Extract
►
This is a neat story. Last year, Christopher Ingraham, a Washington Post reporter who writes stories based on what he finds mining data sets, did a piece on the best places to live. According to the data he was using, the worst place in America was rural Red Lake County, Minn.
When he called it that in the paper, people in Red Lake County were upset — but very polite about it! Someone invited him out to visit, and Ingraham went. It turns out that Red Lake County is a beautiful place to live. He liked it a lot. And then he got to thinking:
My wife Briana and I have twin sons who are now two years old. Being from small upstate New York towns ourselves, we began talking of raising them — at least for a time, before they start school — out in the country. Somewhere with a little more space than our 900-square-foot Baltimore County rowhouse which, while a lovely place for a couple to live, was starting to chafe against the energy and enthusiasm of a pair of raucous boys.
◄
Exercise
In one to three sentences, explain why, according to the Red Lake County story, Ingraham and his wife began talking about raising their twin sons in the country.

Data supplied
►
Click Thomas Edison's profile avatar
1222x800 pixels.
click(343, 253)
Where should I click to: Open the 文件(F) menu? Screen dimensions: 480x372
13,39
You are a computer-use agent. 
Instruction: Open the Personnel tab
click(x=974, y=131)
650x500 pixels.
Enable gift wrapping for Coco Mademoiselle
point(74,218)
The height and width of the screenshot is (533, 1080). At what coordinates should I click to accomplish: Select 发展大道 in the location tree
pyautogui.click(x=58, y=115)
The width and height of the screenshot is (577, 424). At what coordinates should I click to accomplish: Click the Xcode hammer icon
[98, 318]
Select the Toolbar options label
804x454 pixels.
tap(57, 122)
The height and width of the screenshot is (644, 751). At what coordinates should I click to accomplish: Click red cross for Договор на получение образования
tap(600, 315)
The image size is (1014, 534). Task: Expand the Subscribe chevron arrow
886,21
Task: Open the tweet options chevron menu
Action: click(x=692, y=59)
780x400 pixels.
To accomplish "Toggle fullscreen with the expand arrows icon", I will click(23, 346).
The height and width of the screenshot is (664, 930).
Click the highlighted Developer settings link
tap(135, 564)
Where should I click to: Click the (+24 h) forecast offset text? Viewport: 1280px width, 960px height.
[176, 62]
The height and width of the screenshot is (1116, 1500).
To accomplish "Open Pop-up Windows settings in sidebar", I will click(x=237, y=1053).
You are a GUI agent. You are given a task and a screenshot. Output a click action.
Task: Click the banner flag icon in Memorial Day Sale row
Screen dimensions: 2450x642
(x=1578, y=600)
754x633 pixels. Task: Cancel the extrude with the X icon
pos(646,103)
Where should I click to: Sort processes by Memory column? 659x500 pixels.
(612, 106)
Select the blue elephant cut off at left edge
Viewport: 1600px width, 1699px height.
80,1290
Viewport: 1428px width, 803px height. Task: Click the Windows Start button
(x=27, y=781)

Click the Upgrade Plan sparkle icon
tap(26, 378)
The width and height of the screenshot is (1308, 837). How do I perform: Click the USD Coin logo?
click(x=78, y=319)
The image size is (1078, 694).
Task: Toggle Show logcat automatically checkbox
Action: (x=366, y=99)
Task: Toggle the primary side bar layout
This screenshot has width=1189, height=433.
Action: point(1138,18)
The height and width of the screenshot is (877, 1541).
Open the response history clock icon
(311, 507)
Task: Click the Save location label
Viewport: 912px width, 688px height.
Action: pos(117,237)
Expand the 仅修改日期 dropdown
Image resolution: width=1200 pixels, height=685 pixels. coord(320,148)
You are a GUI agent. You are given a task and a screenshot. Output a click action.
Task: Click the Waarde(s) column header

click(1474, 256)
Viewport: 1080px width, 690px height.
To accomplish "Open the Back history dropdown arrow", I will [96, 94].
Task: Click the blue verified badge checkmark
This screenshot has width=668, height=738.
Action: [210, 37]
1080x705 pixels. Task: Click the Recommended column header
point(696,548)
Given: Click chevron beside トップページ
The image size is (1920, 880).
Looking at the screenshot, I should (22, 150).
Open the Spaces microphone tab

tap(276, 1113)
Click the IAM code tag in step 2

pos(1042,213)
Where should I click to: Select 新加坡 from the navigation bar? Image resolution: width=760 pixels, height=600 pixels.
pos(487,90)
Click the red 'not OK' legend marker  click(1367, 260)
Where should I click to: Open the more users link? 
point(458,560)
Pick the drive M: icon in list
◄
Response
Both of them came from small towns in upstate New York, and they wanted more space than their 900-square-foot Baltimore County rowhouse offered. The house suited a couple but was starting to chafe against the energy and enthusiasm of two raucous two-year-old boys.